Interview with Griffin Diabetes Risk Creator Prof. Simon Griffin

dr-simon-griffin

Prof. Simon Griffin

Simon J. Griffin, DM, is professor of general practice at the University of Cambridge, Group Leader in the MRC Epidemiology Unit and an assistant general practitioner at Lensfield Medical Practice in Cambridge, UK. He leads the Prevention of Diabetes and Related Metabolic Disorders Programme. Professor Griffin’s research interests include prevention and early detection of chronic conditions such as diabetes.

Why did you develop the Griffin Diabetes Risk? Was there a particular clinical experience or patient encounter that inspired you to create this tool for clinicians?

In the mid-1990s, it was believed that 50% of type 2 diabetes remained undiagnosed, people could have diabetes for up to 12 years before they were diagnosed, and [they] often presented with complications at the point of diagnosis. At the time, I was working on a trial among patients with newly diagnosed type 2 diabetes. The data collected by practice nurses for this trial suggested to me that these newly diagnosed patients exhibited characteristics that might help us to identify people with undiagnosed disease. Furthermore, these simple characteristics were either readily available in the medical records or could be easily obtained without the need for expensive medical consultations or blood tests.

What pearls, pitfalls and/or tips do you have for users of the Griffin Diabetes Risk? Do you know of cases when it has been applied, interpreted, or used inappropriately?

The Cambridge diabetes risk score was originally designed to identify people at high risk of having undiagnosed diabetes. However, it also performs reasonably well at predicting who will develop diabetes and cardiovascular disease, and experience premature mortality. As with most such scores, it is based on a logistic regression equation, hence the score, from 0 to 1, does not by itself provide a measure of absolute risk over a 10 year period, unlike, for, example the Framingham or QRisk cardiovascular scores. So a diabetes risk score of 0.7 does not imply a 70% lifetime or 10 year risk of diabetes.

What recommendations do you have for doctors once they have applied the Griffin Diabetes Risk? Are there any adjustments or updates you would make to the score based on new data or practice changes?

The score helps to stratify the population so that subsequent testing or preventive interventions can be targeted at those at greatest risk. It can be used as the first step in a population screening or prevention programme. Depending on available resources, those in the higher distribution of the risk score might be offered a diagnostic blood test for diabetes such as glycated hemoglobin (HbA1c) and advice about how to reduce their risk.

How do you use the Griffin Diabetes Risk in your own clinical practice? Can you give an example of a scenario in which you use it?

In the English NHS Health Checks and Diabetes Prevention Programmes, a similar score developed in Leicester around 10 years after the one that I originally reported is now being used to identify those at high risk of diabetes.

According to the score, steroid use increases risk of T2DM. Is this because steroid-induced diabetes was included with T2DM in your analysis?

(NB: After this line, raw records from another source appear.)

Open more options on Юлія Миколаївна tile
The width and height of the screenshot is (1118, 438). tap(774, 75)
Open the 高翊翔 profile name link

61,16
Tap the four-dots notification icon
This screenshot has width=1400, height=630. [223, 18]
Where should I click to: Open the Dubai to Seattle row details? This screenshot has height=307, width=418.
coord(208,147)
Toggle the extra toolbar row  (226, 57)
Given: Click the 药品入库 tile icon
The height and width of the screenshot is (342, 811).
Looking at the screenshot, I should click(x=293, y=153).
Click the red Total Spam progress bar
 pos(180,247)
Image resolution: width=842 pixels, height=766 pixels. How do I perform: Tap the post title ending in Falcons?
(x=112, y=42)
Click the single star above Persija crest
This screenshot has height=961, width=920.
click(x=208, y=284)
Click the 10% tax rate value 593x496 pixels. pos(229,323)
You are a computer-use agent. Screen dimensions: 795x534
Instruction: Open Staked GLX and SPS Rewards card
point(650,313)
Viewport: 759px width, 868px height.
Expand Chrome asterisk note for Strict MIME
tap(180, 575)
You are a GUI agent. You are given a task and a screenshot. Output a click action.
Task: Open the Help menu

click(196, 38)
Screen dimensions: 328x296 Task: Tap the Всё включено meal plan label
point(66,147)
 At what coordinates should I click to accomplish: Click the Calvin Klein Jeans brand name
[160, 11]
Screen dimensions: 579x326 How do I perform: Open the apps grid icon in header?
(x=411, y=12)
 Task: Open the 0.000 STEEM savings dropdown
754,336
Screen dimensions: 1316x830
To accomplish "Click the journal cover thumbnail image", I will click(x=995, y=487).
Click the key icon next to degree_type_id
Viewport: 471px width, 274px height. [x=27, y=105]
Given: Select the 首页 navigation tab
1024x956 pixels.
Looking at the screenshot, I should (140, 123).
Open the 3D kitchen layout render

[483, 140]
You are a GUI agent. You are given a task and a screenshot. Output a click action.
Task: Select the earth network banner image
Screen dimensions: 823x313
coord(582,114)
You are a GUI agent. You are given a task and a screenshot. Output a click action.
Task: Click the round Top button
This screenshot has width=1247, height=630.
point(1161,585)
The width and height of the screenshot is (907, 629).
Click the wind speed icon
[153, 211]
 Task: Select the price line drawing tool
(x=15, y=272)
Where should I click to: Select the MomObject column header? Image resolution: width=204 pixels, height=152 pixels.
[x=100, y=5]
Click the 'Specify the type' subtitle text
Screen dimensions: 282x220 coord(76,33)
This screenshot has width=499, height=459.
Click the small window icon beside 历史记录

We did not distinguish between the different potential underlying causes of diabetes. In our original analysis, the prescription of steroids was significantly associated with the presence of diabetes. Presumably, this is because the underlying indication for the prescription, or the steroids themselves increase the risk of diabetes. We included any variable that increased the predictive utility of the model, irrespective of whether we understood the underlying mechanism. Unsurprisingly, the obvious known risk factors such as age and body mass index were the variables that most strongly predicted the presence of diabetes.

Any other research in the pipeline that you’re particularly excited about?

We are using similar approaches to develop and validate simple risk scores for cancers such as colorectal and prostate. As with diabetes and cardiovascular disease we are finding that these scores perform surprisingly well and usually rather better than genetic tests.